Liu leads the digital effort of the project using drones, LiDAR scanners—a system that uses laser to capture dimensional data of an object—360-degree photography, photogrammetry and other digital-based technologies to document and develop intelligent BIM models of these structures.
“We will ultimately create a digital and physical archive of these schools as historic sites that can be shared through exhibits to teach students and others,” Liu said.
Working with partners at the Alabama Historical Commission, or AHC, the project team has identified four Rosenwald Schools in Alabama for this initial work.
The four Alabama schools are geographically diverse, include different models of building type, and condition. The team plans to use this sample of schools to test and perfect the approach for documentation and presentation, in anticipation of seeking more external funds to map, document and preserve the remaining schools in the state and the South.
“The AHC has long wanted to document the remaining Rosenwald Schools,” Bird said. “This project is very much in line with their goals.”
The team has identified sites that are on the National Register of Historic Places that include:
- New Hope School, Chambers County, 1915. One-teacher school type;
- Mount Sinai School, Autauga County, 1919. Two-teacher school type;
- Oak Grove School, Hale County, 1921. Two-teacher school type;
- Tankersley School, Montgomery County, 1922. Three-teacher school type.
“The benefits of this workflow include the expedience of documentation and level of detail and accuracy,” Liu adds. “These benefits allow for a greater number of Rosenwald Schools to be digitally recorded in a shorter period of time with a very high degree of quality.”

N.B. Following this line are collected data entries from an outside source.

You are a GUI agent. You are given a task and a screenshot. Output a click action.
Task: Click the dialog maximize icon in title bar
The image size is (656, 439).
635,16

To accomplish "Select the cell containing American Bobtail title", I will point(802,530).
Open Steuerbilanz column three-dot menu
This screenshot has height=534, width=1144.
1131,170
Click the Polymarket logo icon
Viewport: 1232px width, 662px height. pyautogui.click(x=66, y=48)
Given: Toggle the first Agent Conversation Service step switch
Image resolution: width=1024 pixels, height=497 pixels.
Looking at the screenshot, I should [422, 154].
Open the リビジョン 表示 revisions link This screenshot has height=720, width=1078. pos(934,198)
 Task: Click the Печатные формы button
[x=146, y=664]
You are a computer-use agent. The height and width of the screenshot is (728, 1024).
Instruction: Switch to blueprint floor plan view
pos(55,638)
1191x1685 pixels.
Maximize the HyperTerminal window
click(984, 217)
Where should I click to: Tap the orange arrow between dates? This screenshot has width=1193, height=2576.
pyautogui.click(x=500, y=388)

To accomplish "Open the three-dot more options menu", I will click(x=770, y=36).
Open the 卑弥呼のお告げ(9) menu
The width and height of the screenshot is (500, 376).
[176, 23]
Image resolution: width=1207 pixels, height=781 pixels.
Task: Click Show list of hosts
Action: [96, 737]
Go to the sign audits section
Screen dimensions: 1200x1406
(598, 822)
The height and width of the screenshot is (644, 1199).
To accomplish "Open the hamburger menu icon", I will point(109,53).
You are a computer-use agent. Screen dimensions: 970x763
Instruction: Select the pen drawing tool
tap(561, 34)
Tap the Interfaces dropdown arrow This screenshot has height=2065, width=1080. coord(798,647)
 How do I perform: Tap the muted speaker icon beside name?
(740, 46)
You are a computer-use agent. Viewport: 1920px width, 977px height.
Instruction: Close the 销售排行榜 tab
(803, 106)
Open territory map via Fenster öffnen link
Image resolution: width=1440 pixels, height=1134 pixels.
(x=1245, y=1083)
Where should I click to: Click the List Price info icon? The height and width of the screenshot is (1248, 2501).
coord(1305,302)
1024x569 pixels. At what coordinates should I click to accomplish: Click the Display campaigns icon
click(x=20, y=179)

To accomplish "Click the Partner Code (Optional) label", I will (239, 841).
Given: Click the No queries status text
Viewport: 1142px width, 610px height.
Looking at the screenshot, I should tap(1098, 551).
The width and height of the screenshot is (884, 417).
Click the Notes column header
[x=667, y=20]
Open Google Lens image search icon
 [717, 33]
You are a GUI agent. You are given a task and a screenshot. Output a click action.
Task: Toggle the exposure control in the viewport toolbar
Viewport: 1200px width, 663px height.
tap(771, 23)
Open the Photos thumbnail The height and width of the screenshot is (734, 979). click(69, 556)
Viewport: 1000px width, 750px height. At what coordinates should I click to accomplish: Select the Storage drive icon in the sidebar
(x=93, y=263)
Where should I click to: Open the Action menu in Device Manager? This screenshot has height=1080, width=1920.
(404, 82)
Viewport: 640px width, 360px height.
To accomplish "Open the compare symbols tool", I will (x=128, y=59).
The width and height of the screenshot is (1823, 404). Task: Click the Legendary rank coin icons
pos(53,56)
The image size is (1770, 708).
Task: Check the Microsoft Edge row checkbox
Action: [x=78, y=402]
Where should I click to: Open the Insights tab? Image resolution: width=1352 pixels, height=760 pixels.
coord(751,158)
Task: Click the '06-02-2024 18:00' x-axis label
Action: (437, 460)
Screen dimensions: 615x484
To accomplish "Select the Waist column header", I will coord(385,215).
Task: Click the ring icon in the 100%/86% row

The research team has completed a pilot test of documentation through a field survey of one of the Rosenwald Schools, the New Hope School in Chambers County. Three-dimensional LiDAR scanning and aerial photogrammetry was used to develop a digital 3D BIM.
The team also has uncovered archival materials, including the original design documents, through interviews with the president of the New Hope Foundation. An example virtual tour of the Tankersley Rosenwald School in Montgomery County illustrates the pressing need for intervention and preservation of these schools.
The project’s first phase including all four schools is expected to be completed in spring 2023, Bird said.
BY MITCH EMMONS
The New Hope School in Chambers County is one of 400 Rosenwald Schools built between 1912-32 to serve as educational facilities for African American children. A team of Auburn University professors from the College of Architecture, Design and Construction is working to digitally preserve and bring attention to the disappearing schools.